Edited by: Michael Garrood
New Ukrainian prime-minister Oleksiy Honcharuk has upon taking office set a goal of 40% GDP growth in the next five years. That might seem too optimistic at first, but recent economic data shows that Ukraine has good prerequisites towards making such a transition. Two authoritative world ratings of creditworthiness – US FITCH and Japanese Rating and Investment Information – have upgraded Ukraine’s creditworthiness position reflecting macroeconomic stability and an unexpected rise in GDP growth to 4,6% in the second quarter of 2019 compared to the corresponding period of the previous year. What lies behind such an increase in Ukrainian economic figures and how stable can such growth remain in the near future?

What lies behind world ratings improvement for Ukraine?

On 9 August, the Japanese Rating and Investment Information raised Ukrainian creditworthiness on two positions from CCC+ to B, while on 6 September the New York-based Fitch Ratings raised Ukraine’s long-term foreign and local currency debt stability from B- to B. These ratings reflect the ability of the country to meet its financial obligations and are important for investors to decide upon the reliability of the business climate.

Tymofiy Mylovanov, new minister of economic development. Previously president of the Kyiv School of Economics. Source: lvivmediaforum

“Raising the ratings of such agencies means more confidence in the economy, more investment, and less cost of capital (interest rates on loans, etc.). Two other very important ratings haven’t raised the Ukrainian position yet, but we hope they will do soon,” Tymofiy Mylovanov, Ukrainian minister of economic development and trade wrote on Facebook.

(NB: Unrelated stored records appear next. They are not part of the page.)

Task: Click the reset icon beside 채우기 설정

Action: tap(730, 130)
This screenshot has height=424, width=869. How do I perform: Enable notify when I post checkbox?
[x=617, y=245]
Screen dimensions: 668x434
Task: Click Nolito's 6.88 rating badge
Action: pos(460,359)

Three main indicators determine the decision of the agencies: government debt to GDP, international reserves, and inflation rate. Ukraine is performing best of all in all of them.

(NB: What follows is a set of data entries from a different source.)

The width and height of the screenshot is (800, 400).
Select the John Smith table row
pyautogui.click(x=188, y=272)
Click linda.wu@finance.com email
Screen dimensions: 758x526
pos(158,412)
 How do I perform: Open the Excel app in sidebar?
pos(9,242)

According to FITCH data, Government debt to GDP should decline to 48% at the end of this year. In 2016, after the critical period where the economy was badly hit by the Russian invasion and territorial losses, this ratio was at 69%, a record high for Ukraine. Having a spike in debt repayments this year, Ukraine pays US$ 12.3 billion and has improved its debt ratio significantly. Also, according to statements from the president and ministers, Ukraine is expected to reach a new loan deal with the IMF, which will help to meet debt repayments in 2020 and 2021. The IMF loans are tied to the implementation of economic reforms such as land market liberalization and market gas price, and are therefore a good safeguard against populist economic policies.

Ukraine’s international reserves should rise by $1 billion this year to $21.8 billion, and increase further to $22.4 billion in 2021. This increase will signify the long-term economic commitment of the Zelenskyy team, headed by prime minister Honcharuk. The president’s opponents feared that Zelenskyy may lead to populist economic policies at the cost of long-term macroeconomic stability. However, since Oksana Markarova retained her position at the Ministry of Finance amid the latest cabinet reshuffle, the bad scenario appears already to have been avoided and stability preserved.

Inflation should fall to 8.5% in 2019 and 5.7% in 2021. As Ukraine is approaching its target of 5% annual inflation, opportunities for cheap loans and rapid business development are opening. However, according to the former Minister of Economy (2007-2010) Bohdan Danylyshyn, the National Bank has not yet used this possibility because it should lower the discount rate for cheap loans much further than it already has done.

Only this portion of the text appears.